In the last three years, only one national film has exceeded 100 million pesos at the box office: Unhappy Forever, starring Adrián Uribe and Consuelo Duval.

The film, directed by Noé Santillán-López, collected 101.7 million pesos, according to figures from the National Chamber of the Film Industry (Canacine).

It is the title closest to the success of Cindy la Regia, which hit theaters on January 24, 2020, before the pandemic, and achieved 106 million pesos.

Mexican cinema is far from recovering the brilliance it had achieved in 2019, when the national box office was 1,767 million pesos, according to information from Canacine.

With theaters closed for months, in 2020 national films only collected 421 million pesos, but even that year was better for Mexican cinema, which in 2021 scored 277 million pesos at the box office and 390 in 2022.

For the producer Jorge Aragón, behind Unhappy Forever, these numbers are a sign that filmmakers have to reinvent their proposals, since the public changed during the health emergency due to the streaming offer.

“We are still at a critical moment for cinema at the box office, the fact that so many films have gone directly to the platforms made the public get used to seeing them that way. We need to get them to make films, but with another meaning,” Aragón pointed out. in interview.

“If we, producers and filmmakers, make the same type of films that we made before the pandemic, we are already offering them on the platforms, we have to offer them something else, give them something different so that people say ‘I’m going for that movie. to make the effort to pay for a ticket'”.

For the producer of A la Mala, understanding the new generations is vital, as he pointed out that centennials choose more carefully which films they will see before going to theaters.

The producer considers that the good result of his film at the box office is due to teamwork, which involves enough theaters with good projection schedules, the Videocine campaign and the efforts of the protagonists to promote the film.

Aragón pointed out that although the presence of Hollywood titles monopolizes the theaters, Mexican cinema will be able to compete by demonstrating quality.

“Mario Bros. is retouching the rooms. Why aren’t ours doing it? I guess we are not doing something right and we have to work to get closer to our audience again. We have done it many times.

“If we want to make blockbuster movies, they have to be the ones that our audience feels reflected in. It’s very important that we give them stories that make them feel, that make them laugh and cry, but not the way we conceive things because we are totally different generations,” he said.
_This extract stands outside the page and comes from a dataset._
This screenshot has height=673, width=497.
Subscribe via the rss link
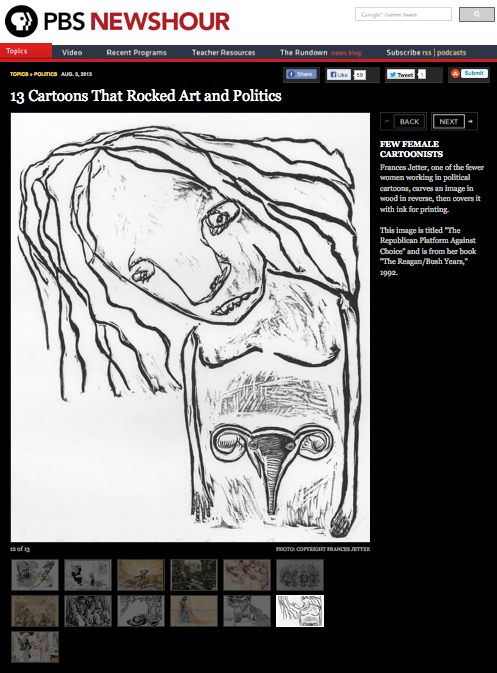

Although no film released during the pandemic has entered the 30 most watched Mexican films in theaters (A Woman Without a Filter (2018) has position 30 with 103.5 million pesos), two releases this year have had the best box office performance during the health emergency: Unhappy Forever and ¡Que Viva México!

Most watched Mexican movies during the pandemic

(million box office receipts)

1. Unhappily Ever After: 101.7

2. Long live Mexico!: 74

3. And what is he like?: 65.2

4. The Waiter: 64.8

5. What a Despadre: 55.9

6. An Egg Rescue: 50.4

7. Bone: 37

8. Evil Eye: 35.4

9. The Exorcism of God: 35.4

10. Chilangolandia: 35.2

With information from the IMCINE and Canacine Statistical Yearbook.